Firefox has a separate certificate repository from Windows and Outlook. To use a certificate in Outlook which you installed into Firefox’s certificate repository, you need to export the certificate and most importantly, the private key, from Firefox to a pkcs#12 and install that into the Windows certificate store. At this point CSE will be able to use the certificate, but if you want to use Outlook without CSE, then you have to setup Outlook to use that certificate for your e-mail account via Outlook’s options.
nickchan: “The cert finally installed ok. I followed the settings instructions (both for SecureEmail and Outlook) and no matter what I settings I tried it was still sending email in clear text.”
Where you able to see your certificate installed via Outlook?
nickchan: “No email interception by SecureEmail, no dialog boxes, nothing.”
CSE won’t be able to intercept web mail or gmail unless it’s being used over a non-ssl pop/smtp/imap connection.
nickchan: “Finally, the only way I could send signed and encrypted messages was by setting outlook trust center settings to sign and encrypt emails. Embarrassed
This is standard Outlook operation and nothing to do with CSE. To make Outlook encrypt, you have to setup your own certificate and you also have to install a certificate for each contact you wish to encrypt for.

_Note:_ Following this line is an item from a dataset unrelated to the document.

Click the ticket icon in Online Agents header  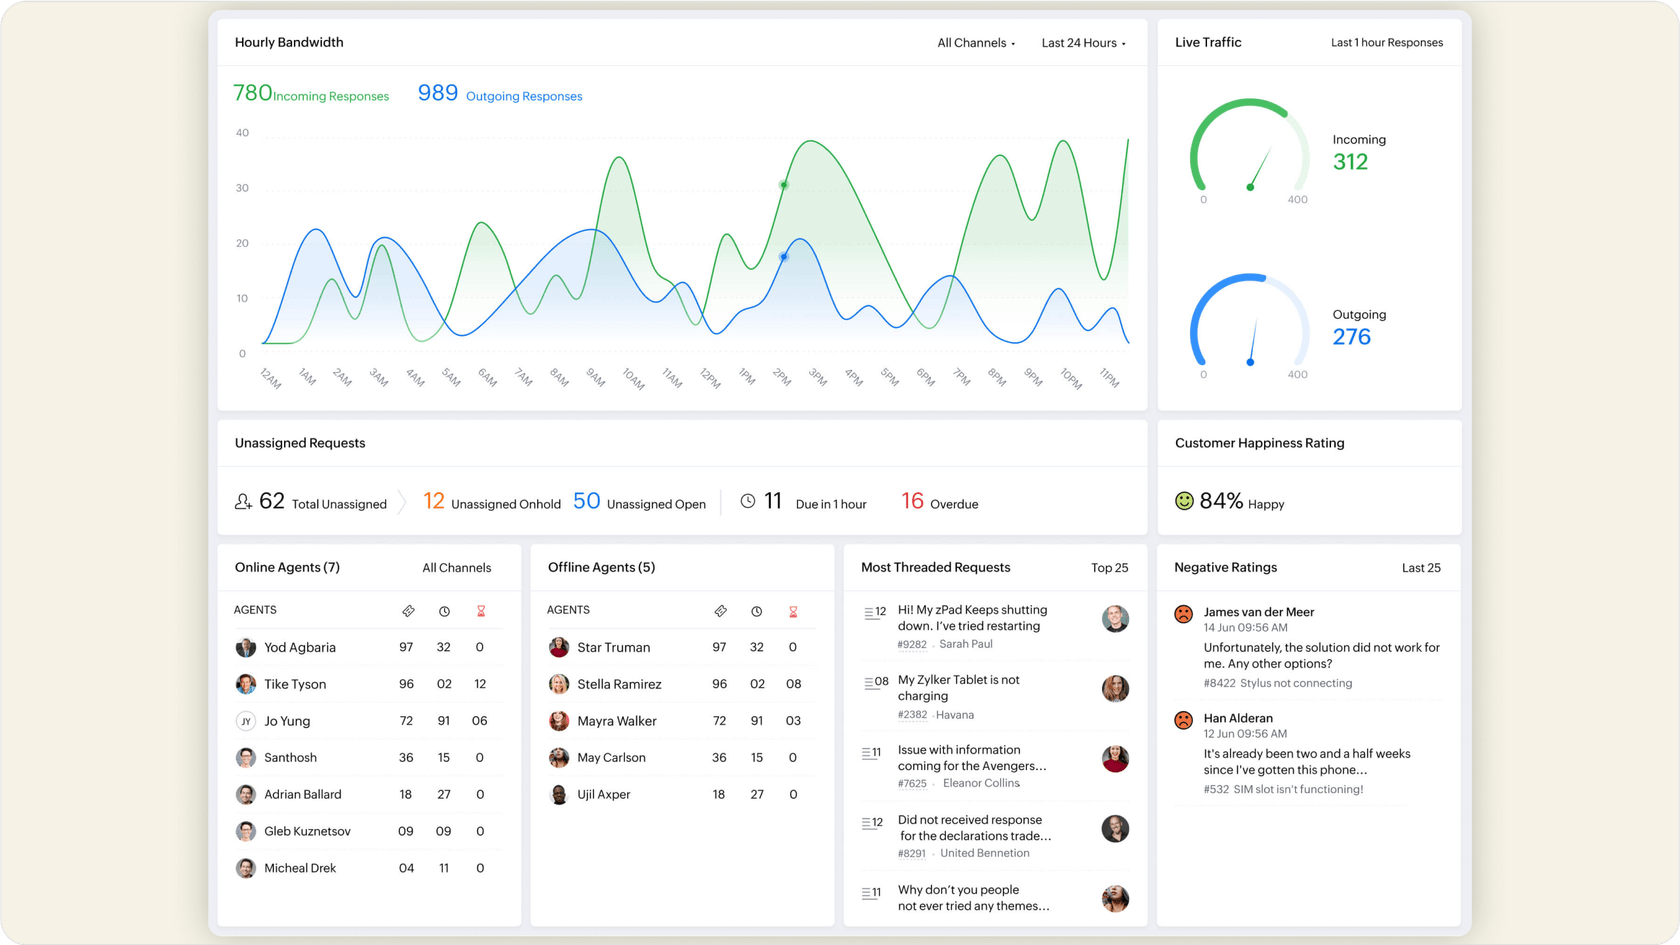point(408,611)
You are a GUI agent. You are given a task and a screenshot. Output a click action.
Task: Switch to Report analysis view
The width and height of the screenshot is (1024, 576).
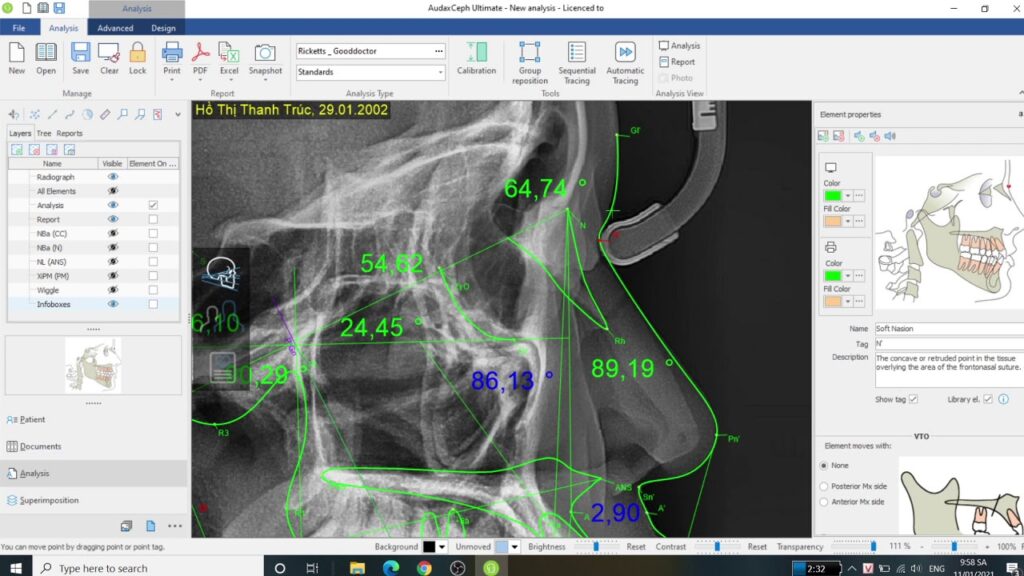677,62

SE is intended to remove the complexities and complications of understanding public key encryption and setting up your e-mail clients. Currently it does this well for the protocols it supports, which again are POP, SMTP and IMAP. CSE has a protocols tab where you can setup what ports to scan for each protocol. If the correct ports are not set, CSE won’t intercept and encrypt your e-mail.
nickchan: “And I can’t get it to work with webmail and single use certificates! Thinking”
Could you supply more about your mail settings?
nickchan: “To top it all off, now whenever I startup SecureEmail Configuration, I get a pop up box titled “configure” and the message “The parameter is incorrect.”
Are you running 32 or 64 bit Vista and is it a 32 bit or 64 bit version of Outlook?
We’ll be uploading a new version of CSE very soon that will have SSL support too that you could try if you wish.
“I don’t know what’s wrong. Are my settings incorrect? Is it a beta problem? Does it work properly with Vista? Is it an Outlook 2007 problem? How do I get single use certificates to work? Grrrrrr…somebody please help…”
A lot of the issues seem to be maybe that you’re not using non-ssl POP, SMTP or IMAP for the connection to the mail server. Could you supply a bit more info about your connection and port settings?
Are you running any e-mail monitoring anti-virus programs?